Pure, undeniable feeling erupts seconds later.
It’s a moment of inattention that costs me dearly. The kind of thing that only happens when two people are caught in a horrible accidental twist of fate. I watch North’s eyes widen the second he realises what he’s done, and he pulls back sharply, but he’s too late.
Pain prickles across my arm, and I flinch as a familiar crack that only I can hear ricochets through the Arcanaeum.
The spiritual flesh of my right arm rips, tearing all the way from my shoulder to my wrist. If I had a physical heart, it would’ve stuttered, and then sunk with dread, yet the Arcanaeum doesn’t react at all.
North shoves away so hard that he trips over a stack of books, landing on his ass as the temperature around us plummets.
“What the hell was that?” Eddy asks, the glow receding from her body as I lose all focus and look down at my now-matching arms. “Are you okay?”
“Fine.” The hitch in my voice is barely there. “I’m fine.”
I want to flee to the Vault, to check the evidence I know will be there, but I restrain myself.
“I didn’t mean—I’m sorry.” To his credit, North looks actively contrite. “Shit. I just wanted to see?—”
Banishing him won’t work, but the flash of anger that runs through me urges me to do it, anyway. At least then I’d have a few short hours where I’m less at risk. I would distance myself, but I don’t want to. They need my help, these arcanists with the power to wreck me. I haven’t been needed—or been seen as more than just furniture—for so many years.

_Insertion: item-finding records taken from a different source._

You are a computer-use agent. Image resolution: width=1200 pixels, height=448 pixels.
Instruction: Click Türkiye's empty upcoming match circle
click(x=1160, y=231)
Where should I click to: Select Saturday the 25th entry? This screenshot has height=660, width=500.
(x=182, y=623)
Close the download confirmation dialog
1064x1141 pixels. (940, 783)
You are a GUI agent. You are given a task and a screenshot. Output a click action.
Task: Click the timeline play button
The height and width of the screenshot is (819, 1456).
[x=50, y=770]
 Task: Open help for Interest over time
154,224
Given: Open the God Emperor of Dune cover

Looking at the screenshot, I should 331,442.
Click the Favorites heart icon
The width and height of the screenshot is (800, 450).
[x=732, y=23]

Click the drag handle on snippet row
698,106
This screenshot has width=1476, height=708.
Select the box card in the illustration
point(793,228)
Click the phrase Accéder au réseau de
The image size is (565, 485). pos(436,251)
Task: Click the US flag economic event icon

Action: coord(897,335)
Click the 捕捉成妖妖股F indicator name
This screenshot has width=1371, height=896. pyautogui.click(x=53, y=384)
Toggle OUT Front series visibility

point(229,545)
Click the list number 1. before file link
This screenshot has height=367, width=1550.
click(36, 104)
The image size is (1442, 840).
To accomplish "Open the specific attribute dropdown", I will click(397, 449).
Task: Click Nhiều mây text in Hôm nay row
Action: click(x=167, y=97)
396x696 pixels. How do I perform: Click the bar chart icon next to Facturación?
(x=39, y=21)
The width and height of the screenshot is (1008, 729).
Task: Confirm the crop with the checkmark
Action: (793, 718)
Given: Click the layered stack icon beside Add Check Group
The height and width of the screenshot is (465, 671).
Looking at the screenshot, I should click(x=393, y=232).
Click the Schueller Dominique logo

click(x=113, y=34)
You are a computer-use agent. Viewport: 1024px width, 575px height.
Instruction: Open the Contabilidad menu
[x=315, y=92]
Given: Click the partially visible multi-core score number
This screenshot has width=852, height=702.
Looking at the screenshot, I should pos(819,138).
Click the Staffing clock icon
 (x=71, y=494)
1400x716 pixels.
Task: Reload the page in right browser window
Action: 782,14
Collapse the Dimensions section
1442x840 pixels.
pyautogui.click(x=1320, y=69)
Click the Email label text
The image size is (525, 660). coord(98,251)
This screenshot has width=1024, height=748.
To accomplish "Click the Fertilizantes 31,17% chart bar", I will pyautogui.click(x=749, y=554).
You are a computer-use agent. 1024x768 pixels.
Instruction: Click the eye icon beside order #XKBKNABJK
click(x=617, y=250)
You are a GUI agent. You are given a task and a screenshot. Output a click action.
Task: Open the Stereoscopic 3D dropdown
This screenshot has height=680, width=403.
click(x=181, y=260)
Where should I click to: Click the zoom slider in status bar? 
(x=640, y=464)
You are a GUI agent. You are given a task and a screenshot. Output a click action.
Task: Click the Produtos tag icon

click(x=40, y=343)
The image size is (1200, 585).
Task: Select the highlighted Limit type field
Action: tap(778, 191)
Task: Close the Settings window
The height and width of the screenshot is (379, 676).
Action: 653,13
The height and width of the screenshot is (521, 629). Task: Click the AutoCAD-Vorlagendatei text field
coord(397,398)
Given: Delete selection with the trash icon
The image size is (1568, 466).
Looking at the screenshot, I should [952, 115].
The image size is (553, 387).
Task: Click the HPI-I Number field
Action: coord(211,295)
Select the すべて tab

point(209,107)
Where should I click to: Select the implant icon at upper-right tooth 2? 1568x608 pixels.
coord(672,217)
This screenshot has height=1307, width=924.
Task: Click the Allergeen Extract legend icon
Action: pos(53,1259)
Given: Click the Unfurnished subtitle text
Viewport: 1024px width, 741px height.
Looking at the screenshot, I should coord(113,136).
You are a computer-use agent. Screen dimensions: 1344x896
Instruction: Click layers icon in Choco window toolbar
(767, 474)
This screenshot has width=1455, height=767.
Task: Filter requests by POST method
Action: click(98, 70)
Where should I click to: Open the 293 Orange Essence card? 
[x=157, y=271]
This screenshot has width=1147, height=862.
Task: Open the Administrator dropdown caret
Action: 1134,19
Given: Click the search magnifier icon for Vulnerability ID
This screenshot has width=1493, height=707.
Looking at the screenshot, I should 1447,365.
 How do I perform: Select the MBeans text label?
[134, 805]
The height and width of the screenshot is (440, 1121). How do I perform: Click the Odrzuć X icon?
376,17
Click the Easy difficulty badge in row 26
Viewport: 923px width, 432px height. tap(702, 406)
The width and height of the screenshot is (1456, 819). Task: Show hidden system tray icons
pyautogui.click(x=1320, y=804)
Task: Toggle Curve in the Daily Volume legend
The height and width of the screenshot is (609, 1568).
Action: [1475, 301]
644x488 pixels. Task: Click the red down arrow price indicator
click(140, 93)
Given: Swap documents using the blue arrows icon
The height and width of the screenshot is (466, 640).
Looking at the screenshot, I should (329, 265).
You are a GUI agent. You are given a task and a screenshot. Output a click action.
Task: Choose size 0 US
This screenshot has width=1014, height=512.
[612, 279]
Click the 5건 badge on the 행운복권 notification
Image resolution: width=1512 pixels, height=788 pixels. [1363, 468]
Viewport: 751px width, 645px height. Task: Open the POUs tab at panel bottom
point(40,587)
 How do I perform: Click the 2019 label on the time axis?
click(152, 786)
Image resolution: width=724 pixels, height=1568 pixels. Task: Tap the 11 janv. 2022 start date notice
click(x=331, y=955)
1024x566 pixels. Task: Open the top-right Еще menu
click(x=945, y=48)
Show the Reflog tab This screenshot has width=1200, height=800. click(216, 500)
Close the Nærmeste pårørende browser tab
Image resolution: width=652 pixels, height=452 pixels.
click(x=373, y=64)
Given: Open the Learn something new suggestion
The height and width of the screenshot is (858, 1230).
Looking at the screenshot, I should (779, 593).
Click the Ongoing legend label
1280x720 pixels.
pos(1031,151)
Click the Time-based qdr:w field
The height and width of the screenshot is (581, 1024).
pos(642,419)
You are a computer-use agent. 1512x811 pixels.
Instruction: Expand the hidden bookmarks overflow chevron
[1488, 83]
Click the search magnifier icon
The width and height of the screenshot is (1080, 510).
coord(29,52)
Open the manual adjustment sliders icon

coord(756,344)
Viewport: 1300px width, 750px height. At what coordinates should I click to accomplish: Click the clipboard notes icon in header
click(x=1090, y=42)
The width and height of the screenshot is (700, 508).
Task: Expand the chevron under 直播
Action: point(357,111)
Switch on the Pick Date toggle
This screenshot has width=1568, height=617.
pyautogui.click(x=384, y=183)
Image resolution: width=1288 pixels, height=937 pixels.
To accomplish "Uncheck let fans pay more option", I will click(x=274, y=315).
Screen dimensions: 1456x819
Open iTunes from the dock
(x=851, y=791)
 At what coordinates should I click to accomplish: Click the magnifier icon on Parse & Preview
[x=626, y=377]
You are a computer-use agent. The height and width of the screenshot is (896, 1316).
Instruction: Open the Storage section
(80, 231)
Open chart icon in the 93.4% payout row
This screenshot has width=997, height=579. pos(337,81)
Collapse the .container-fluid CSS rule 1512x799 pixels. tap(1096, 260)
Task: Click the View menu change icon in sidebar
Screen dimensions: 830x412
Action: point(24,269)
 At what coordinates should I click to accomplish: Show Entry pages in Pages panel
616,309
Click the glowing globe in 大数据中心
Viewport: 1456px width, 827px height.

Yet here I am, healing people, tutoring Lambert and North, working to break Leo’s curse.
Deep down, I know I should’ve died a long, long time ago. My existence is unnatural, and selfishly, I want to spend what time remains being reminded of what it is to truly live. To pretend that I have…friends, people who know me by name and smile when they see me.
And the price for that appears to be the death I should’ve been granted a long time ago.
They’re staring at me—and rightly so, given that I’m floating in silence.
“Please, refrain from touching me in the future,” I reply, stiffly. “Sit down, Mr Ackland, and let me get on with healing your sister.”